The big missing element for President Donald Trump and his allies in the family separation crisis boils down to a single word: Compassion.

And on Friday morning, “Fox and Friends” co-host Brian Kilmeade expressed that lack of compassion remarkably clearly. Here’s what he said (per Mediaite):

“Like it or not, these aren’t our kids. Show them compassion, but it’s not like he is doing this to the people of Idaho or Texas. These are people from another country and now people are saying that they’re more important than people in our country who are paying taxes and who have needs as well.”

“These aren’t our kids.” Wowza.

Here’s the thing: There’s no question that the parents of these children are trying to enter the country illegally. But it’s simply not that cut and dried. Many are fleeing persecution in their native countries, seeking asylum in the United States. And all love their kids and are, for the most part, just trying to do right by them. (This obviously doesn’t hold for smugglers trying to use children to get into the US.)

These children have committed no crime. They don’t know any better. All they know is that one minute they were with their parents and the next they were with a stranger – and often being flown to some far-off locale where they know no one.

Take it out of this circumstance. Let’s say you are walking around a grocery store and you see a 5-year-old boy walking alone and crying. Do you think:

a) “I wonder if this boy and his parents are legally in the country and therefore one of ‘our kids’”

OR

b) “This poor little boy is lost. I have to help him find his mother.”

Unless you’re Voldemort, you always choose “B.” Because the priority isn’t whether this kid is “one of ours” but rather that the kid is lost and scared. Basic human decency takes over.

Kilmeade appears to have missed that memo, choosing instead to cast this entire crisis as an “us” versus “them” thing. In his logic, you can treat kids who aren’t from the United States differently than kids who are from here. The implicit idea: Those kids are lesser, so we can treat them that way.

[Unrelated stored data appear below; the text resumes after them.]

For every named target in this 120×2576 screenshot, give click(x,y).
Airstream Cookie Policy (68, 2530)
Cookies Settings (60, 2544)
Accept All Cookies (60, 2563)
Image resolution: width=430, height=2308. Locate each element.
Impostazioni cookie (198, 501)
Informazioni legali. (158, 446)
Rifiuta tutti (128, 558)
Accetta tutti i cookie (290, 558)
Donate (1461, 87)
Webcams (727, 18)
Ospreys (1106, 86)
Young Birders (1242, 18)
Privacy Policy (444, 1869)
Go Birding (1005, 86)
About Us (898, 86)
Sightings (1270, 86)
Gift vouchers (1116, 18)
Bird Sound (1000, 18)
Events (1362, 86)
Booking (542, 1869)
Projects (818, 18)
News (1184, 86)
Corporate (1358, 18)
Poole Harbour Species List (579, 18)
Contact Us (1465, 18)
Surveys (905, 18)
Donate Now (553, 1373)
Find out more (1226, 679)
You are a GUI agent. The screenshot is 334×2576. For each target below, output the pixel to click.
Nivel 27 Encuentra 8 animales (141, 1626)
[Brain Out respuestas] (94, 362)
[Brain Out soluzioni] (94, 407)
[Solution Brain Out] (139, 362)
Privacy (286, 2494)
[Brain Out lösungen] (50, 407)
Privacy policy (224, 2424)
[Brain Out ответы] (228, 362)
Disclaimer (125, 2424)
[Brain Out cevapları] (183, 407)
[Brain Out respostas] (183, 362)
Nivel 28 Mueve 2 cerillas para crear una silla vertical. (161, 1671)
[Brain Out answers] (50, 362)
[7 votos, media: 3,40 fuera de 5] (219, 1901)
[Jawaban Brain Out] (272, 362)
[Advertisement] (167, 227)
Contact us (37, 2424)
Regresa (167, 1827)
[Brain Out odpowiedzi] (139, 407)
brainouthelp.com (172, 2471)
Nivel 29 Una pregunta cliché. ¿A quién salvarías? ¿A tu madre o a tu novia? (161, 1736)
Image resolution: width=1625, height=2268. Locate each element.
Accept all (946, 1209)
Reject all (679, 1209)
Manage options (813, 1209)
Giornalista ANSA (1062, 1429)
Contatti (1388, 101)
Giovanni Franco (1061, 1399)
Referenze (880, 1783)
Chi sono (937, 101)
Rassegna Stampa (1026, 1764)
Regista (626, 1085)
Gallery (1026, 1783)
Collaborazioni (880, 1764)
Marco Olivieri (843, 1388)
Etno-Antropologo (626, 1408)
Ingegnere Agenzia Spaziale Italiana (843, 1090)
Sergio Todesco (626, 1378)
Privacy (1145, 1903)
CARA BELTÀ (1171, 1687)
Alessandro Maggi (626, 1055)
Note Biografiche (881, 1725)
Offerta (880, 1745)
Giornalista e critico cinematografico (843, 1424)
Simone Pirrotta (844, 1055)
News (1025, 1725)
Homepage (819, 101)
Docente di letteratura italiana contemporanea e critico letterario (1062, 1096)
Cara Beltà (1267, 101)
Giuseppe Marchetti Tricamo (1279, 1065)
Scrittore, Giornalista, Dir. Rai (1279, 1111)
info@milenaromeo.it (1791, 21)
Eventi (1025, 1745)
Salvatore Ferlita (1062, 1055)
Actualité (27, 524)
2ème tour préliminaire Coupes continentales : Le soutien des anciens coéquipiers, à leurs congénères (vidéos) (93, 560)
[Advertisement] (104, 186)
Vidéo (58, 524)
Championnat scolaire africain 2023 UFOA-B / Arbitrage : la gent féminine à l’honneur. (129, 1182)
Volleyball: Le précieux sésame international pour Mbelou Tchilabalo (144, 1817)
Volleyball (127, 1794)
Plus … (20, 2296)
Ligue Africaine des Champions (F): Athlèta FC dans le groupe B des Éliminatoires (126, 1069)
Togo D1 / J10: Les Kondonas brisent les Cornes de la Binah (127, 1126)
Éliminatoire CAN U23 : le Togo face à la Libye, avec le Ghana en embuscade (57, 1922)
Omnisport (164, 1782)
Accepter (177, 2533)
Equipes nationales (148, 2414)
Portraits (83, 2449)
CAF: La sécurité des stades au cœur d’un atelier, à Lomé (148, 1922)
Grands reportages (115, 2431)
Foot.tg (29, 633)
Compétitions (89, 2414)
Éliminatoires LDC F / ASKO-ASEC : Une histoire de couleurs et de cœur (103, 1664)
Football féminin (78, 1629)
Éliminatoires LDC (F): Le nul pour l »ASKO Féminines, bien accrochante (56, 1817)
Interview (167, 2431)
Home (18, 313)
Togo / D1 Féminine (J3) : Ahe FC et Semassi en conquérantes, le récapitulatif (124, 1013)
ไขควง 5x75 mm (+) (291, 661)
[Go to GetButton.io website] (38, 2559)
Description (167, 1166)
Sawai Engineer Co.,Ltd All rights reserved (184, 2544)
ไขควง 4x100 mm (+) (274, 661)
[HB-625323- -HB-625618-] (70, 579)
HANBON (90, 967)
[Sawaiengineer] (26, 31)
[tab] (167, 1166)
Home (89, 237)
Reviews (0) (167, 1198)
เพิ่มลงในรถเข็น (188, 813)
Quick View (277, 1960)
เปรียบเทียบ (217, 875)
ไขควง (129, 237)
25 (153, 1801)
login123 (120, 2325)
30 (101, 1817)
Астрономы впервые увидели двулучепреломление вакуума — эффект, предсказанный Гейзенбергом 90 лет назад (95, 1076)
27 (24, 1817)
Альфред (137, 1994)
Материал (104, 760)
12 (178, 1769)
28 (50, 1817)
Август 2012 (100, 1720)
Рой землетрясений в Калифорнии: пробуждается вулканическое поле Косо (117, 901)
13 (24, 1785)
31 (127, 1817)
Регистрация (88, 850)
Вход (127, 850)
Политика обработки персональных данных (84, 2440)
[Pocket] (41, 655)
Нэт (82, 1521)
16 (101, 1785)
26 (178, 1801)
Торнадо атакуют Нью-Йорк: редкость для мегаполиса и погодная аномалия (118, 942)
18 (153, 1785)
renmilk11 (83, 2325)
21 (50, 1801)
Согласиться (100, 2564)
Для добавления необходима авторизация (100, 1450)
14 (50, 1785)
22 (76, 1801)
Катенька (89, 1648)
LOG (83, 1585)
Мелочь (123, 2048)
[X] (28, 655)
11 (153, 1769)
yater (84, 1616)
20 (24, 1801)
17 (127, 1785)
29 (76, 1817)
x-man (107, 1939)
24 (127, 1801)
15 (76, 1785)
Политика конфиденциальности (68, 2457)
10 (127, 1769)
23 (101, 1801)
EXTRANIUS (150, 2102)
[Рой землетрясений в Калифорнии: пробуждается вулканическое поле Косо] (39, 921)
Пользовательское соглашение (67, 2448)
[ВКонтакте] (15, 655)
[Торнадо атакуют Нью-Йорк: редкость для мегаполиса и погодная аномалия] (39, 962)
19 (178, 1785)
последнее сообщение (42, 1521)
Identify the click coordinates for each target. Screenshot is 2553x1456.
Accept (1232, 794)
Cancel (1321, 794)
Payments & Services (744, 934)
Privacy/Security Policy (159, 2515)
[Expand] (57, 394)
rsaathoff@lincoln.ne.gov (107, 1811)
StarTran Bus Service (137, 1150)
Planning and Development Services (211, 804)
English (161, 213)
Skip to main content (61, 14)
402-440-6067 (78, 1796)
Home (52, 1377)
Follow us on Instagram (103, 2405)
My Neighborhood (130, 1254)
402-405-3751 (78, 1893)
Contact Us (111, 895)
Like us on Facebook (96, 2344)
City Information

Kilmeade later apologized for the comment via Twitter. “Of course-I didn’t mean to make it seem like children coming into the U.S. illegally are less important because they live in another country,” he tweeted. “I have compassion for all children, especially for all the kids separated from their parents right now.”

Trump himself has sought to downplay the human element of this crisis – as recently as Friday morning on Twitter. He tweeted:

“We must maintain a Strong Southern Border. We cannot allow our Country to be overrun by illegal immigrants as the Democrats tell their phony stories of sadness and grief, hoping it will help them in the elections. Obama and others had the same pictures, and did nothing about it!”

By casting all of the stories of children being separated from their parents as “phony,” Trump is reinforcing the exact sentiment that Kilmeade is voicing: These people aren’t really upset! This is all cooked up by the Democrats to try to make you feel bad. This is a total sham and a scam.

Which is incredibly dangerous – because it foments the idea that these people at the border are something worthy of our contempt and our anger, not our compassion. That they aren’t like us, that they are just a bunch of criminals, gang members and scammers – all trying to get into this country by breaking the rules.

What that view overlooks is that children are children all around the world – naive, innocent and worthy of our protection whether they come from Texas, Tijuana or Thailand.